Page extract »
▼

Replace R with len(OH) or len(OJ) to get the inner and outer track points. 130.76.64.116 (talk) 22:14, 14 December 2011 (UTC)

Thank You :) I know have enough information I think to build a general 'bend' function, unless it's already a library function :) Sfan00 IMG (talk) 22:27, 14 December 2011 (UTC)

A more generalised solution would involve having a function that converted a point in (x,z) relative to AB, to an equivalent (x,z) in the curve, but I think I should figure that out myself before asking here again Sfan00 IMG (talk) 22:56, 14 December 2011 (UTC)

Hmm. looking at the diagram I've seen another possible method for getting ${\displaystyle X_{c}}$ for any z

${\displaystyle r\cos(t)=z}$

${\displaystyle rsin(t)=x}$

So : ${\displaystyle {\frac {z}{r}}=cos(t)}$ and ${\displaystyle t=\arccos {\frac {z}{r}}}$

If ${\displaystyle x=r\sin(t)}$ then ${\displaystyle x=r\sin(\arccos({\frac {z}{r}}))={\sqrt {1-{({\frac {z}{r}})^{2}}}}}$

? Sfan00 IMG (talk) 01:01, 15 December 2011 (UTC)

${\displaystyle \sin \arccos x={\sqrt {1-x^{2}}}}$ Widener (talk) 01:47, 15 December 2011 (UTC)

Having tested , the formulae based on arcos doesn't work consistently, sorry. Sfan00 IMG (talk) 10:37, 15 December 2011 (UTC)

▲

Data section »
▼

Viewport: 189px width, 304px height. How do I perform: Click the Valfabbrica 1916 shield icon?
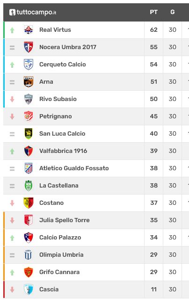click(29, 151)

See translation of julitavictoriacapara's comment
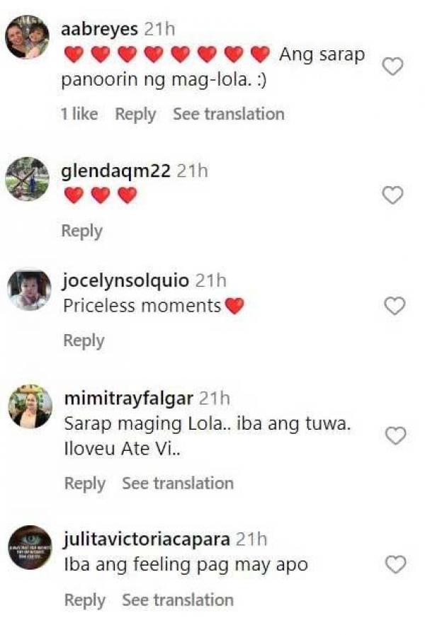click(178, 600)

▲

What is required »
Extend the forum thread on bending a path into a curve, starting after its final post. The listing comes from a separate source unrelated to the thread.

Written response »
OK , having again tried a number of approaches, I am clearly not understanding something. So given the diagram, A at x=0,z=0, with +z axes along AB and the +x axes running from A vertically down the page, How do I map any general point (x,z) w.r.t to the chord, to a point in a 'curved' space for the following cases :

1. 'bend' - z distances parallel to chord AB get scaled.
2. 'curve' - z distances parallel to chord AB are translated to 'arc' distances w.r.t arc AB?

I'm sorry to sound like someone with no math ability at all :( Sfan00 IMG (talk) 11:09, 15 December 2011 (UTC)

It also seems I can't code as I still fail to get consistent 'sane' values when converting the set of equations given by the IP to program code.

Sfan00 IMG (talk) 11:47, 15 December 2011 (UTC)

Just noticed this discussion. If you want to do railway tracks well you should be aware of Track transition curve. They don't go directly from straight tocurved because that would cause too much jerk (physics). Dmcq (talk) 12:08, 15 December 2011 (UTC)

Yes I am aware of that, this is about generating the 3D geometry. For the purposes of the simulation the 'transition' spiral is a set of chords of fixed length, for each chord the radius is 'fixed', hence the disscussion above.

If you know of a way of a way of approximating a 'transistion' spiral by means of fixed length 'chords' feel free to put the explanation into the disscussion :) Sfan00 IMG (talk) 12:37, 15 December 2011 (UTC)

Bezier curves or some relatives are the way to go if you want to approximate 2D or 3D curves or surfaces. Dmcq (talk) 15:55, 15 December 2011 (UTC)

That was going to be my next comment. From reading the relevant article the centre line of a railway track transition curve seems to be based on a Euler spiral, at which point my brain shut down :( Sfan00 IMG (talk) 16:53, 15 December 2011 (UTC)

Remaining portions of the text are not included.